Travail demandé:
1. Relevez dans l'extrait les quatre adjectifs qui qualifient ce que le oui pourrait être.
2. Répondez brièvement à chacune des questions suivantes d'après l'extrait.
(a) En régime de modernité saturée, à quoi l'hyper-excitabilité conduit-elle ?
(b) Qu'une vidéo faite par un-e Gazaoui-e montre-t-elle au milieu des morts ?
(c) À quelle condition la sensibilité subsiste-t-elle ?
3. Indiquez si chaque affirmation concorde avec l'extrait en répondant par oui ou par non, puis citez les mots de l'extrait qui tranchent.
(a) Le film voit toujours juste.
(b) La saturation du oui empêche qu'il soit celui de l'éternel retour de la différence nietzschéenne.
(c) La sensibilité demeure intacte.

Extrait du texte:
Mais son film voit trop souvent court. La trahison du oui, dont la saturation empêche qu’il soit celui de l’éternel retour de la différence nietzschéenne ou d’une politique égalitaire et émancipatrice, profane en effet toute possibilité qu’il soit non seulement passif, réactif ou ironique, mais également affirmatif comme il l’est à chaque fois qu’un-e Gazaoui-e fait une vidéo pour montrer au milieu des morts que les Palestiniens sont vivants. Si, en régime de modernité saturée, suturée de tout en étant surexposée à se retourner contre elle-même jusqu’à imploser, l’hyper-excitabilité conduit alors à l’anesthésie, tous les trous bouchés de plaisirs, godemichés en bouche, langues dans les oreilles et léchage de bottes pour tous. La sensibilité n’y résiste, mieux ou pire n’y subsiste qu’en étant mutilée.

Données fournies:
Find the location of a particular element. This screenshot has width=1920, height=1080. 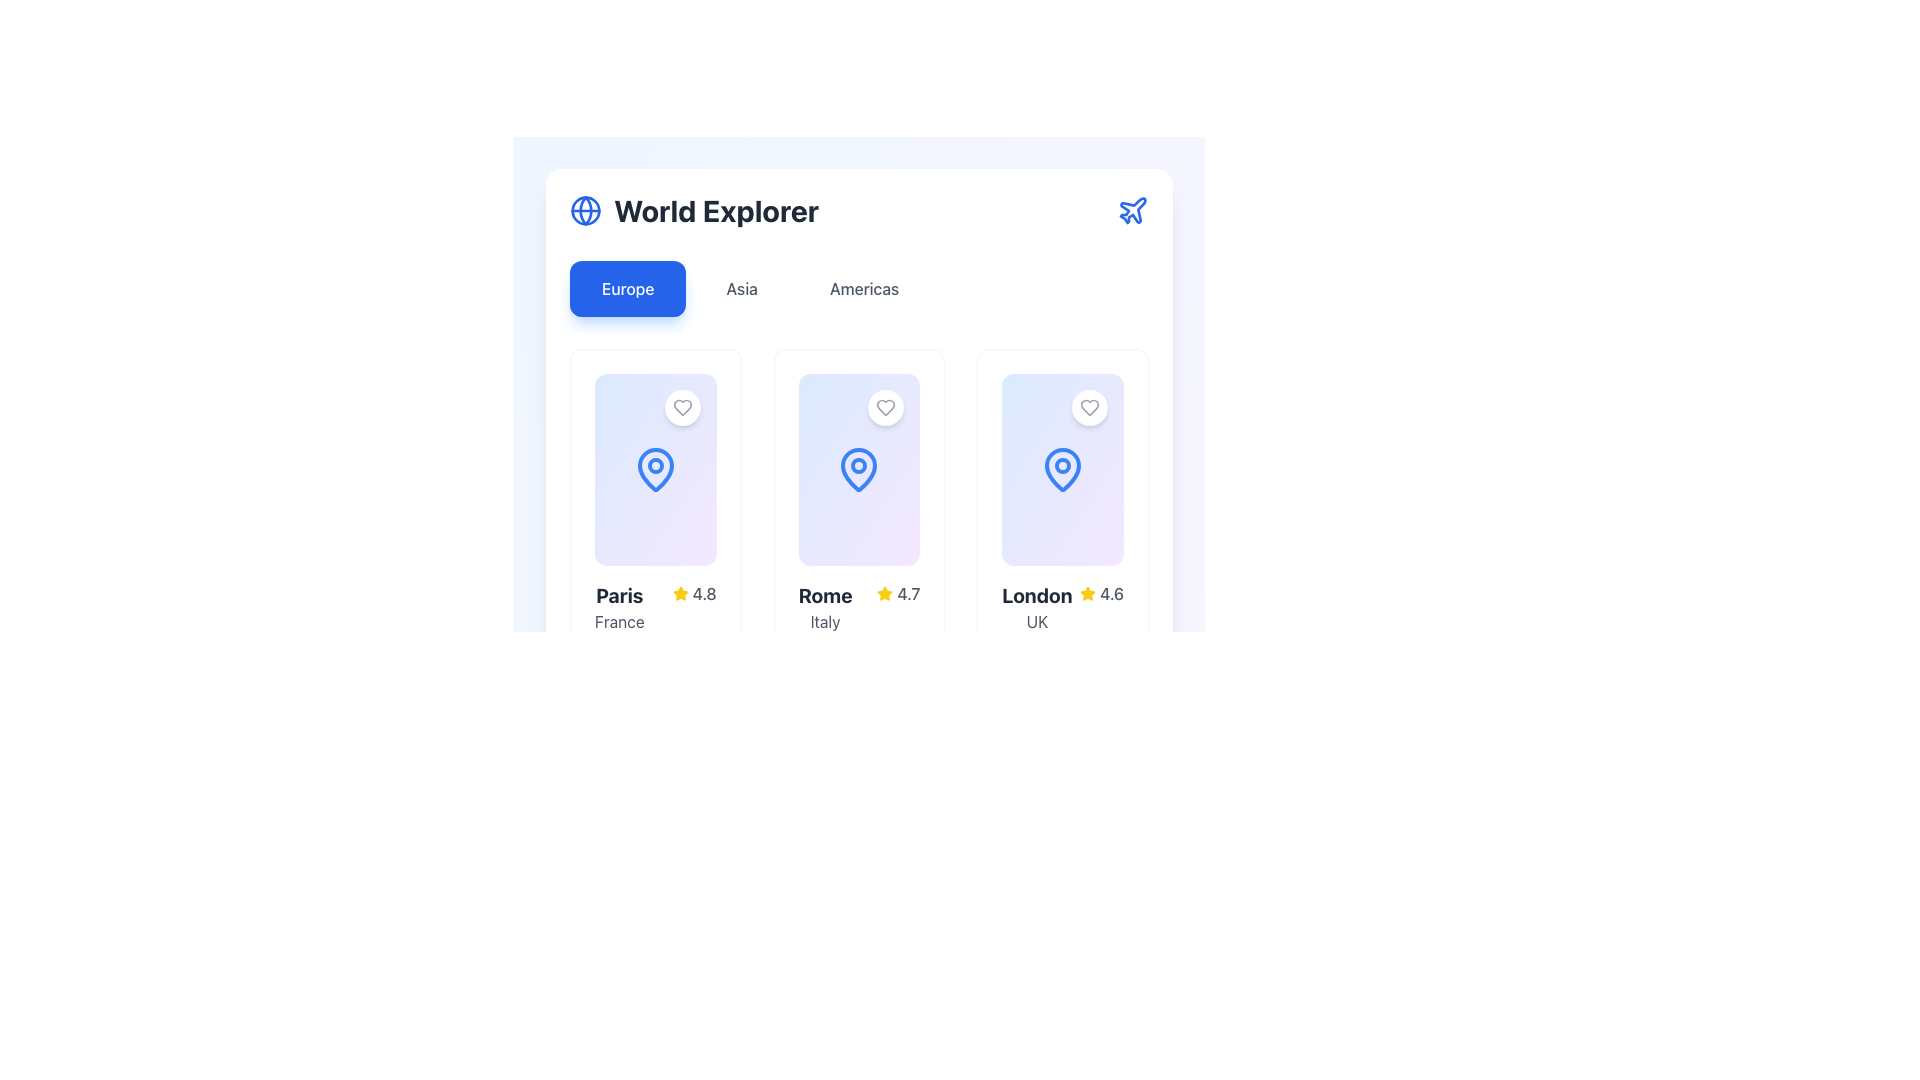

Solutions par consigne:
1. passif, réactif, ironique, affirmatif

2.
(a) À l'anesthésie.
(b) Que les Palestiniens sont vivants.
(c) En étant mutilée.

3.
(a) Non : « Mais son film voit trop souvent court. »
(b) Oui : « dont la saturation empêche qu’il soit celui de l’éternel retour de la différence nietzschéenne »
(c) Non : « La sensibilité n’y résiste, mieux ou pire n’y subsiste qu’en étant mutilée. »